Can you copy every line of the items below word for word, leaving the pictures out of your answer?

- - - -

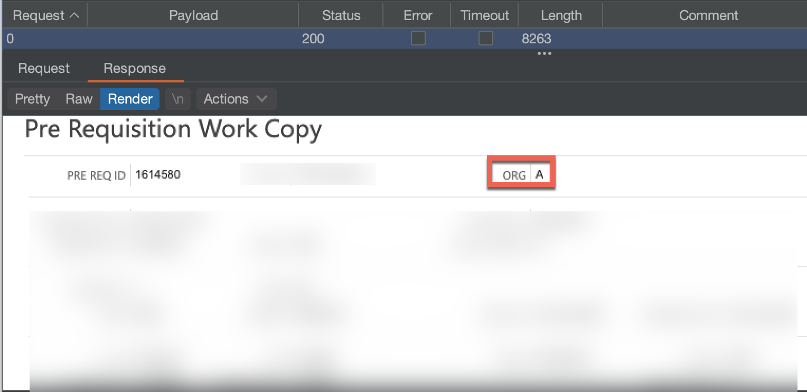The image size is (807, 392).
Task: Show the Raw response view
Action: [x=79, y=99]
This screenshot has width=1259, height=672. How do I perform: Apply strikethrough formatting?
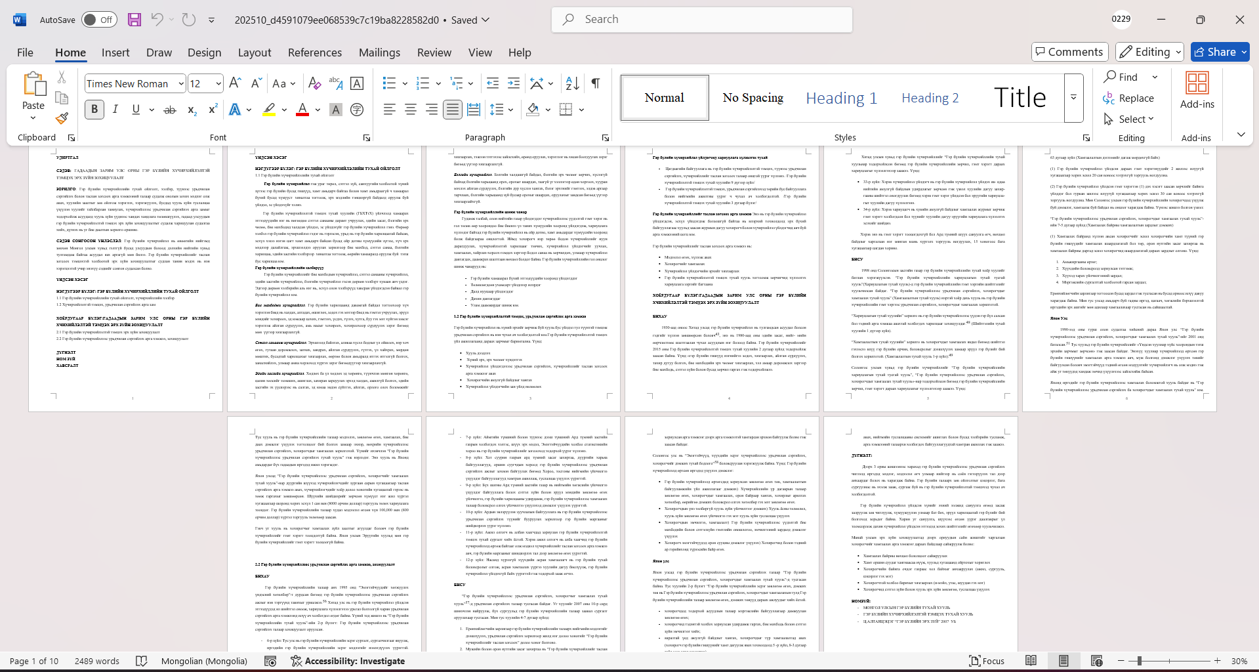pos(170,110)
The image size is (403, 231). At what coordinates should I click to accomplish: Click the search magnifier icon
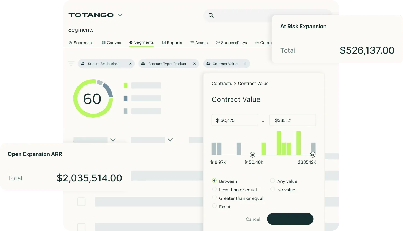pos(211,15)
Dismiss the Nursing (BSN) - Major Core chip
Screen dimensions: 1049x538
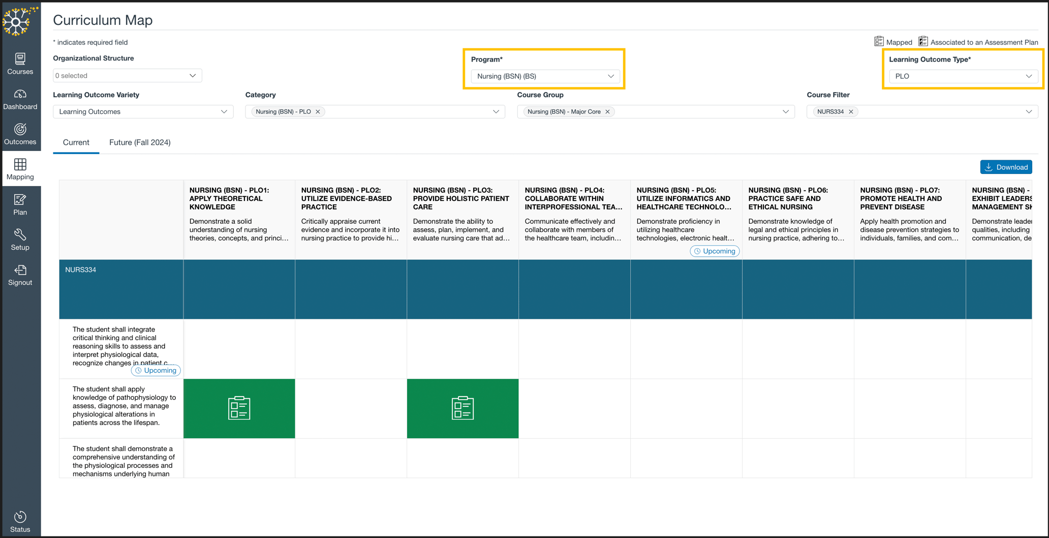[607, 111]
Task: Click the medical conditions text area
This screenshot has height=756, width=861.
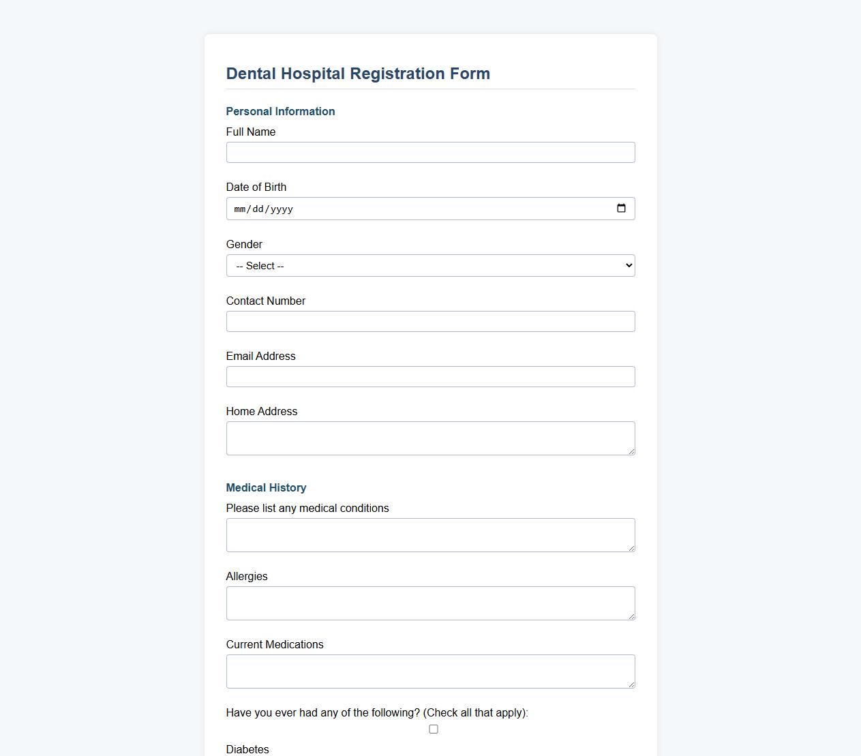Action: (x=430, y=534)
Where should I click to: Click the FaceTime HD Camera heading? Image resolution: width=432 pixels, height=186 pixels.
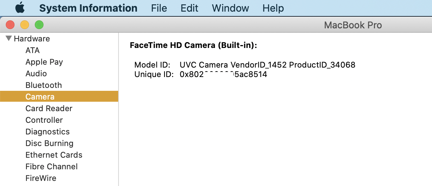click(x=193, y=45)
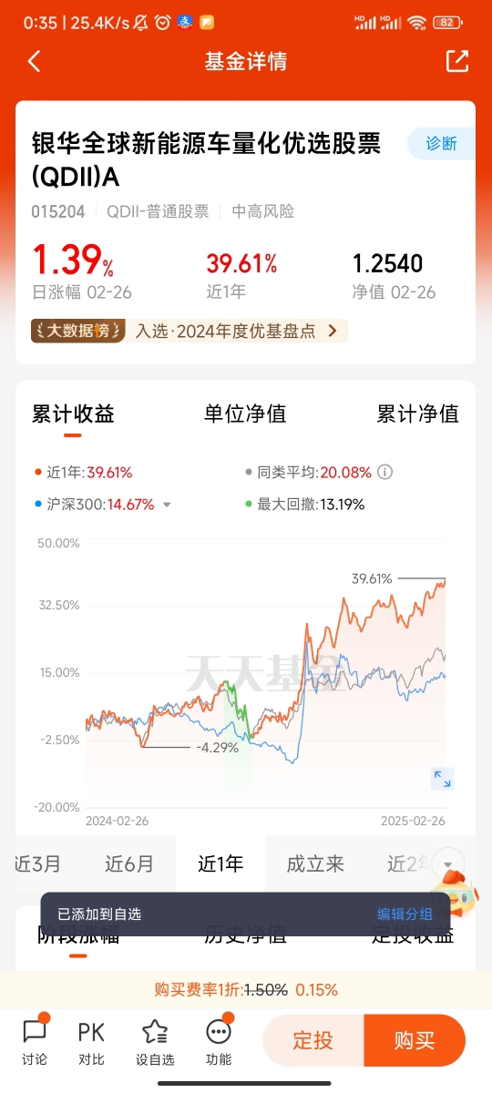Open 沪深300 benchmark dropdown arrow

coord(167,505)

- - - -

▸ ANSWER FOR THE TASK:
The image size is (807, 392).
Task: Show the Raw response view
Action: [x=79, y=99]
This screenshot has width=1259, height=672. How do I perform: Apply strikethrough formatting?
pos(170,110)
The image size is (403, 231). At what coordinates should I click to accomplish: Click the search magnifier icon
pos(211,15)
Dismiss the Nursing (BSN) - Major Core chip
Screen dimensions: 1049x538
[607, 111]
Task: Click the medical conditions text area
This screenshot has height=756, width=861.
Action: (x=430, y=534)
Where should I click to: Click the FaceTime HD Camera heading? Image resolution: width=432 pixels, height=186 pixels.
click(x=193, y=45)
Open 沪深300 benchmark dropdown arrow

coord(167,505)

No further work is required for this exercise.